AASW National President Christine Craik said that for social workers, NAIDOC Week is also an important reminder about learning from our past mistakes and working with Aboriginal and Torres Strait Islander Peoples and communities to address the structural disadvantage and discrimination they face in all facets of their lives, an ongoing consequence of colonisation.
“Social workers have played a role in many of the atrocities against Aboriginal and Torres Strait Islanders communities since colonisation and the AASW’s apology in 2004 began to address the hurt done by the profession.”
“The AASW continues to embed Aboriginal and Torres Strait Islander ways of knowing into social work as a fundamental component of decolonising social work practice in this country. The Association recently launched its Reconciliation Action Plan 2020-2022 and supports Aboriginal and Torres Strait Islander peoples’ right to self-determination and their children’s right to culture.”
“Currently, Aboriginal and Torres Strait Islander children are 9.8 times more likely to be removed from their family than other children.

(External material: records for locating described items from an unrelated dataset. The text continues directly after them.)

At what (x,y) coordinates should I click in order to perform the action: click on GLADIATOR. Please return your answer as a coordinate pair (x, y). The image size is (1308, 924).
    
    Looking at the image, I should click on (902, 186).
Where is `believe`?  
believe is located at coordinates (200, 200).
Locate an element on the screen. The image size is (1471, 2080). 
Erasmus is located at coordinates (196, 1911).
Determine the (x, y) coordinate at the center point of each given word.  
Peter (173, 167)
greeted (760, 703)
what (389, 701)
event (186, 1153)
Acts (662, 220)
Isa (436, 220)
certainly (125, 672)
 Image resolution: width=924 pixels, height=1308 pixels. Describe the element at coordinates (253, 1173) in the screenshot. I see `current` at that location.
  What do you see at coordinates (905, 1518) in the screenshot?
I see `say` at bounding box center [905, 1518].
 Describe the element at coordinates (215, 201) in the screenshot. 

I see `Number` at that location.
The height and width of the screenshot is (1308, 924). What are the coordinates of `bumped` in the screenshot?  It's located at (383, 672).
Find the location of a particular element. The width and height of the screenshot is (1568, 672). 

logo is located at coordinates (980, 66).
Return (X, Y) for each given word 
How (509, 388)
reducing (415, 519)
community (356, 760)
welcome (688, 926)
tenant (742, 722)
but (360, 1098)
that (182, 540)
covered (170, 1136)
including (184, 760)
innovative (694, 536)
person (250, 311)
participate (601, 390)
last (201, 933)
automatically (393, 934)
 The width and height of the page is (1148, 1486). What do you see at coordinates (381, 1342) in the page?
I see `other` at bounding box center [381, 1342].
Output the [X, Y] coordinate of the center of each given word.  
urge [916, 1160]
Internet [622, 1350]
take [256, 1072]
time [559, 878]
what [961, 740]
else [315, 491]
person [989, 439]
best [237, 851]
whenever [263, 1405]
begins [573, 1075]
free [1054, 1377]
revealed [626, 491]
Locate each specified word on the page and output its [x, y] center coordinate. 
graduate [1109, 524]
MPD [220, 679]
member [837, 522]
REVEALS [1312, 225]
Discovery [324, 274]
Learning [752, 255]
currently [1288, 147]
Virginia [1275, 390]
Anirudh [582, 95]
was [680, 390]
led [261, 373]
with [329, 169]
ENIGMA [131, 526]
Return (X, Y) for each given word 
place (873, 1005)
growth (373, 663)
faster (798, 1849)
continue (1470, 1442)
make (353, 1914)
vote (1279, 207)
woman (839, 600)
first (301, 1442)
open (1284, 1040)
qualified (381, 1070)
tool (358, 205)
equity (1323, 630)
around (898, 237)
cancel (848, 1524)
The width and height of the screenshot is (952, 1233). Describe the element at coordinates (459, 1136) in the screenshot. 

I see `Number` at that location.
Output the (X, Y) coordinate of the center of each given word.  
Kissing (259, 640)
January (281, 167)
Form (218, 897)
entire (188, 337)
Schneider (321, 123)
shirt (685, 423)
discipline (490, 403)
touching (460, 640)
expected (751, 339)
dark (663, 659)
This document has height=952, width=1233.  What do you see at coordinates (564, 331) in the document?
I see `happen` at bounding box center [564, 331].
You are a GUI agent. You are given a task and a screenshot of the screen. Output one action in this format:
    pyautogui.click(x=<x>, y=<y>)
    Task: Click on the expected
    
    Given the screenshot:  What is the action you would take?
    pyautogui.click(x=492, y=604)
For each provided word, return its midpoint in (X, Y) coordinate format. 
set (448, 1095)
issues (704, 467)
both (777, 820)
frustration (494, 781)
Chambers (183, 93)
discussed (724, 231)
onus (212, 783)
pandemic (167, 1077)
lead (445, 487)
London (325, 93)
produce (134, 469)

This significant injustice has profound consequences which extend beyond the trauma it causes for children and their families. It often results in breaking the connection between the child and their community, their country and their culture. It also furthers entrenches the intergenerational trauma experienced by many Aboriginal and Torres Strait Islander people,” Ms Craik said.
Ms Ford said the National Agreement on Closing the Gap enables Aboriginal and Torres Strait Islander people and governments to work together to overcome the inequality experienced by Aboriginal and/or Torres Strait Islander people, and achieve life outcomes equal to all Australians.
“Closing the Gap began in response to a call for governments to commit to achieving equality for Aboriginal and Torres Strait Islander people in health and life expectancy within a generation and is underpinned by the belief that when Aboriginal and Torres Strait Islander people have a genuine say in the design and delivery of policies, programs and services that affect them, better life outcomes are achieved.”
“Although the AASW welcomes the creation of a new Closing the Gap target to decrease the rate of removal, we recognise that progress will take time. The AASW supports the principle that Aboriginal children should be placed with Aboriginal families. This is the central idea of the Aboriginal and Torres Strait Islander Child Placement Principle in all states and territories.”
“We have been advocating strongly for, and will continue to advocate for, the implementation of the Uluru Statement from the Heart, and that government work with Aboriginal and Torres Strait Islander people in meeting the Closing the Gap targets,” she said.
The theme of the 2020 AASW National Symposium on 6 November is ‘Promoting Aboriginal and/or Torres Strait Islander Social Work’ and it provides a timely commencement to NAIDOC Week 2020.